## What is asked
1. Please print everything in the Qatar World Cup article from "Qatar has a" down to "first World Cup.".
2. Proceed with the Qatar World Cup article from where it stops.
— START Quoted text —
Eight years to the Qatar World Cup – but Fifa can act on forced labour now | Jim Murphy

These awful human rights abuses are the ugly side of the beautiful game, and today represents a big chance for Fifa

If you want proof that sport and politics do mix, you only have to look at Sochi. The build-up to the Winter Olympics has seen protests against the new repressive laws on homosexuality in Russia.

We all know that the power of sport can have a profound impact on politics and culture. Growing up in South Africa during the apartheid regime, I saw that first hand. The sporting boycott wasn't just a cultural body-blow to white South Africa, it was also a way of getting through to a cosseted minority that the rest of the world really did abhor its nation's policies of racial supremacy.

But in the modern world, global attention can sometimes be too fleeting to make a difference. That's why it's important that there has been an early focus on the rights of those workers building the infrastructure for Qatar's World Cup.

Qatar has a population of about 2 million, but just one in eight are Qatari nationals. The majority are migrant workers from the Philippines, India, Pakistan and an incredible 400,000 are from Nepal. Most of them are working on the building sites that will help Qatar deliver the Middle East's first World Cup.
— END Quoted text —
— START Data listing —
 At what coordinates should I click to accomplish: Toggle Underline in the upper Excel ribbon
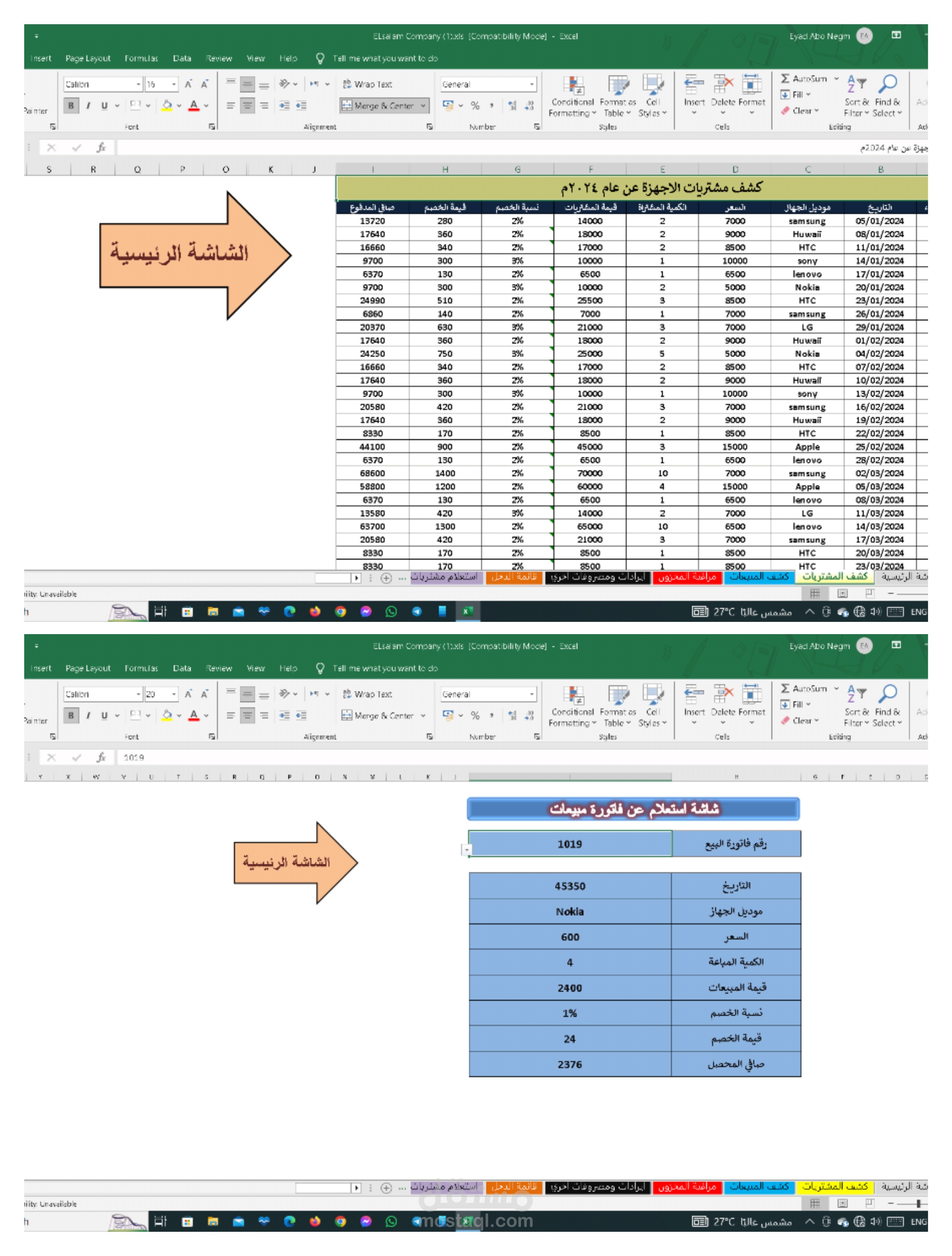(x=104, y=105)
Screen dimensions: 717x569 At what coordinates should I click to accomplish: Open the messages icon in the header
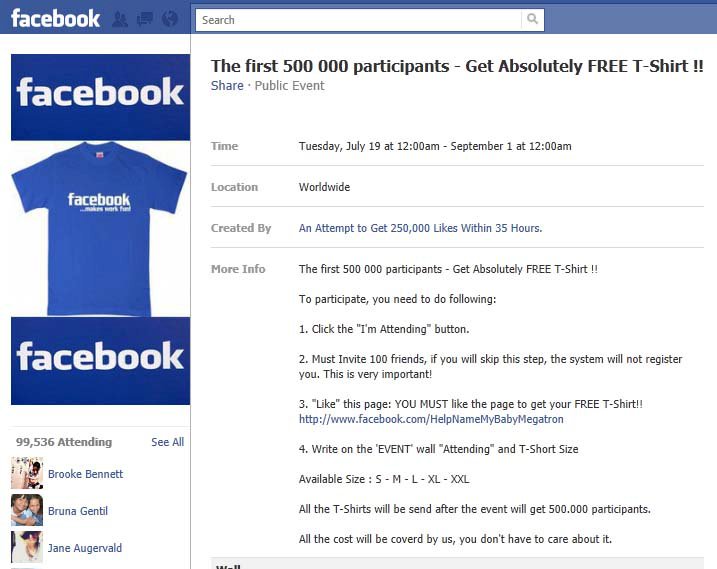click(x=145, y=19)
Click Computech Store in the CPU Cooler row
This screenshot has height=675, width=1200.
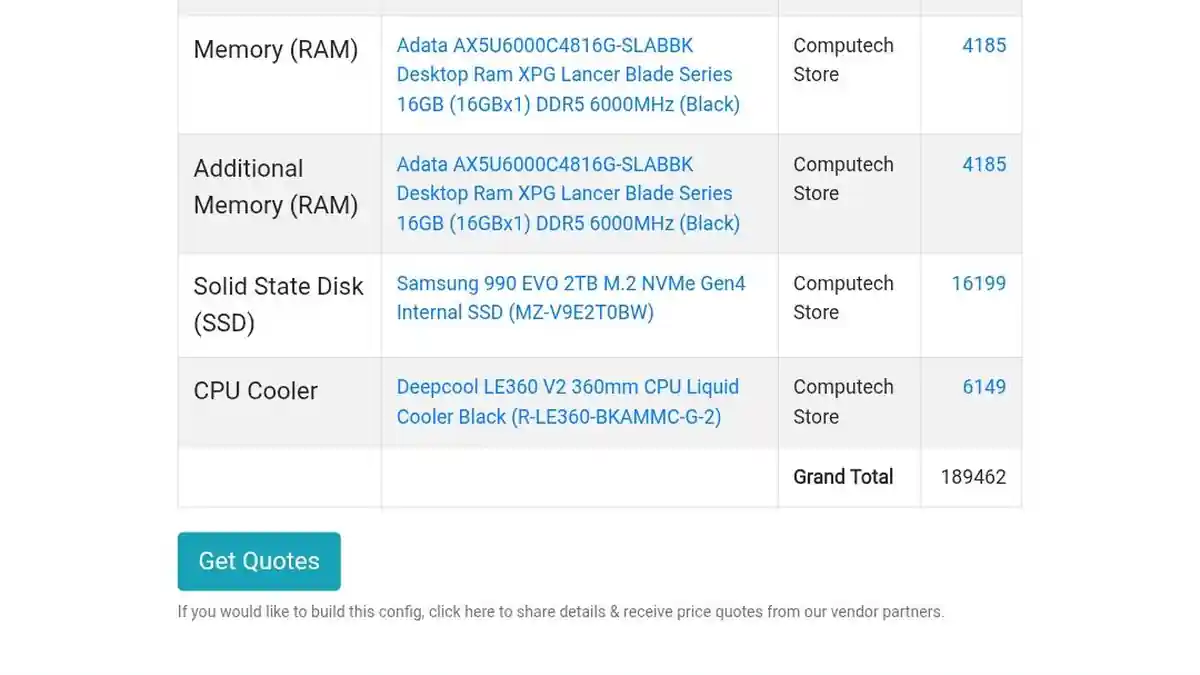pos(843,402)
— END Data listing —
## Answers below
1.
Qatar has a population of about 2 million, but just one in eight are Qatari nationals. The majority are migrant workers from the Philippines, India, Pakistan and an incredible 400,000 are from Nepal. Most of them are working on the building sites that will help Qatar deliver the Middle East's first World Cup.

2.
The treatment of these workers is the ugly secret of the beautiful game. Some are tricked into travelling thousands of miles under false pretences. Too many have their passports confiscated, work without pay, suffer squalid conditions, work excessive hours, and deal with staggering levels of debt. These abuses aren't one-offs – Amnesty International, Human Rights Watch and the Guardian have all made clear that these problems are pretty widespread.

In the face of this mountain of evidence, there can be no choice but to act. No one who cares about human rights, international development, or the romance of football policy can ignore these abuses. Momentum for change has to start now.

Today, at the European Parliament, Fifa representatives will attend a hearing on migrant workers in Qatar. This isn't just about the World Cup venues – a commitment that covers only stadiums isn't enough. Many hotels, roads and railway projects under construction in Qatar are geared towards helping the tiny state deliver for Fifa in 2022. So Fifa cannot pretend that the only things that matter are the pitches and the stands.

Fifa must receive a full report from Qatar, cataloguing the full scale of the problem – and a serious plan to make things right. Nothing less will do. The shortcomings in the current system leave too many vulnerable people exposed.

Qatar has come an incredibly long way in the past 20 years, and there have been real advances that should not be ignored. But conditions faced by some of these workers – and no one is suggesting it is every single one – fall within the International Labour Organisation's definition of forced labour.

The Department for International Development works with the ILO on the Work in Freedom programme, which aims to fight forced labour. The scheme currently covers 100,000 girls and women from South Asia. I'd like ministers to look at finding a way within existing DfID budgets to double that programme to cover just as many men on the construction sites of Qatar.

People don't have to die to bring us this or any other World Cup or sporting event; not a single worker died building the sites for the London 2012 Olympics. According to the International TUC, the 2022 World Cup risks 4,000 lives.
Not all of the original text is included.